Die grosse Kammer folgte am Montag mit 117 zu 67 Stimmen bei einer Enthaltung ihrer vorberatenden Kommission. Die befürwortende Minderheit war der Ansicht, dass es heute für belästigte Personen schwierig sei, ausreichende Tatsachenbeweise für sexuelle Belästigung zu liefern. Sie seien nicht ausreichend geschützt.
Die Beweislasterleichterung für sexuelle Belästigung einzuführen, erachtet die Mehrheit jedoch nicht als den geeigneten Weg. Arbeitgeber seien schon heute verpflichtet, Präventionsmassnahmen gegen sexuelle Belästigung zu ergreifen, sagte Diana Gutjahr (SVP/TG) namens der Mehrheit.

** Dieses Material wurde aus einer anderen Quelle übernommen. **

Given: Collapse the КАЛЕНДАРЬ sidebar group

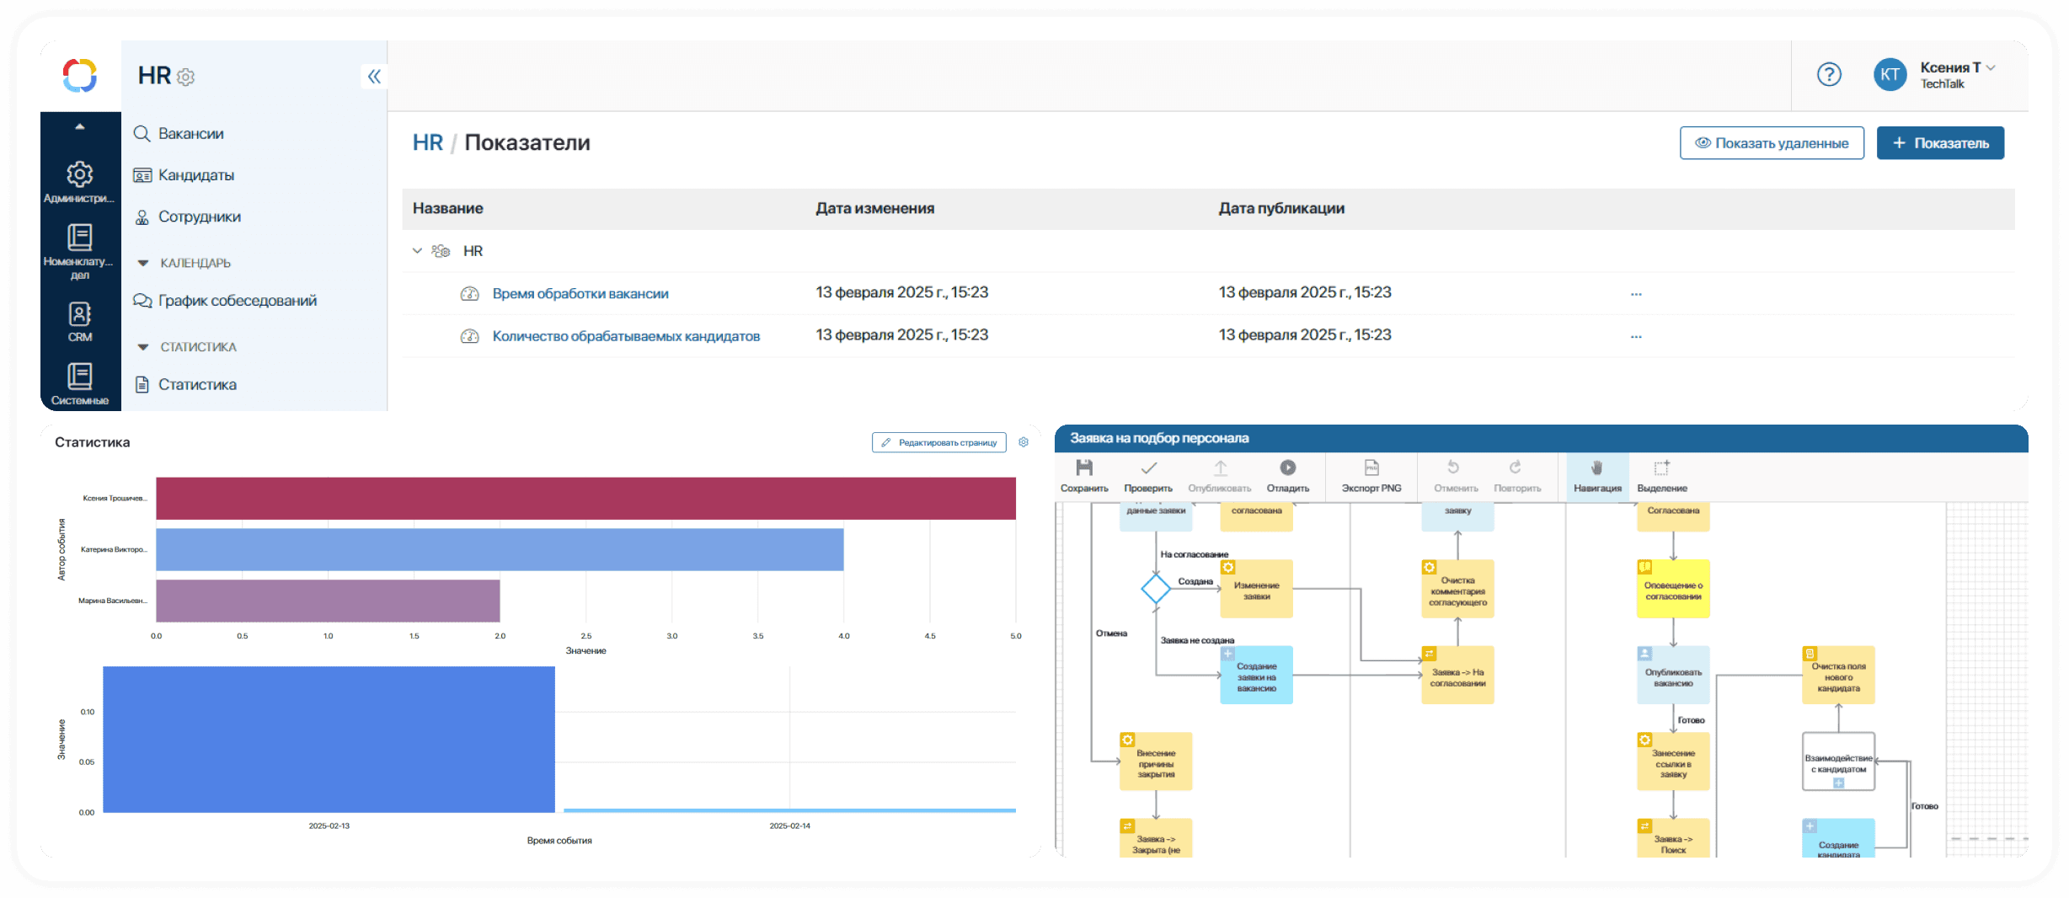Looking at the screenshot, I should 143,263.
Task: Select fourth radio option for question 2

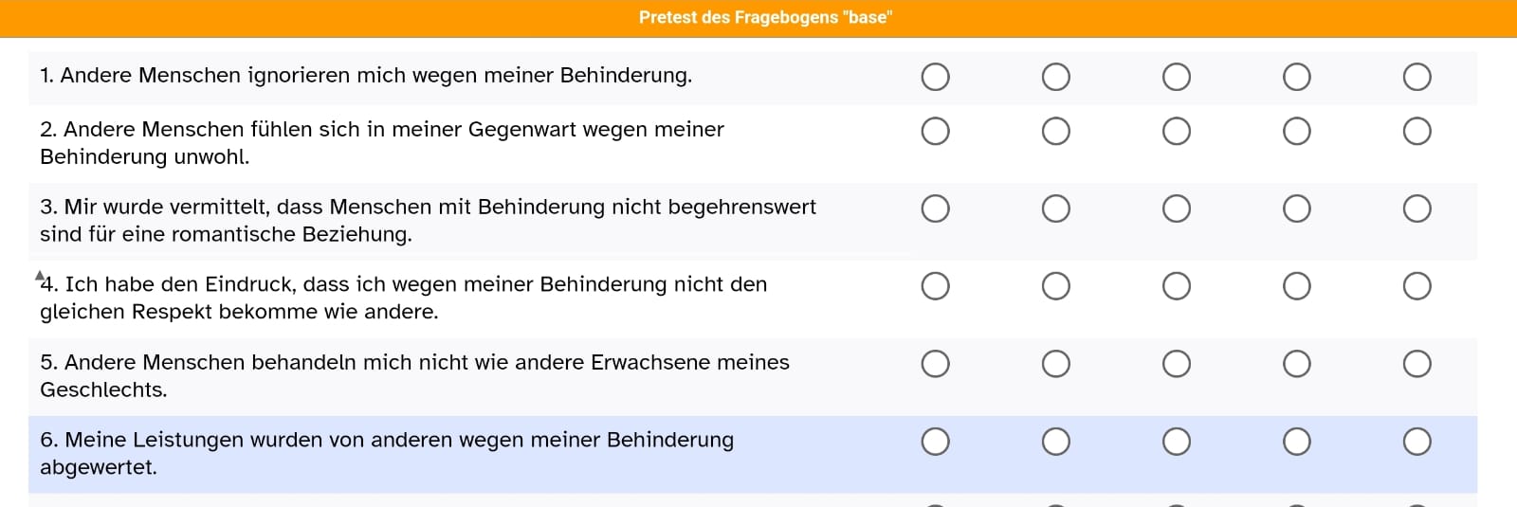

Bei der Beweislasterleichterung müsste die klagende Person oder Partei eine Diskriminierung lediglich glaubhaft machen, aber nicht beweisen können. Der Arbeitgeber oder die Arbeitgeberin müsste belegen, dass keine Belästigung stattgefunden hat.
Einer praktisch gleich lautenden Standesinitiative des Kantons Genf hatten die Räte kürzlich ebenfalls keine Folge gegeben.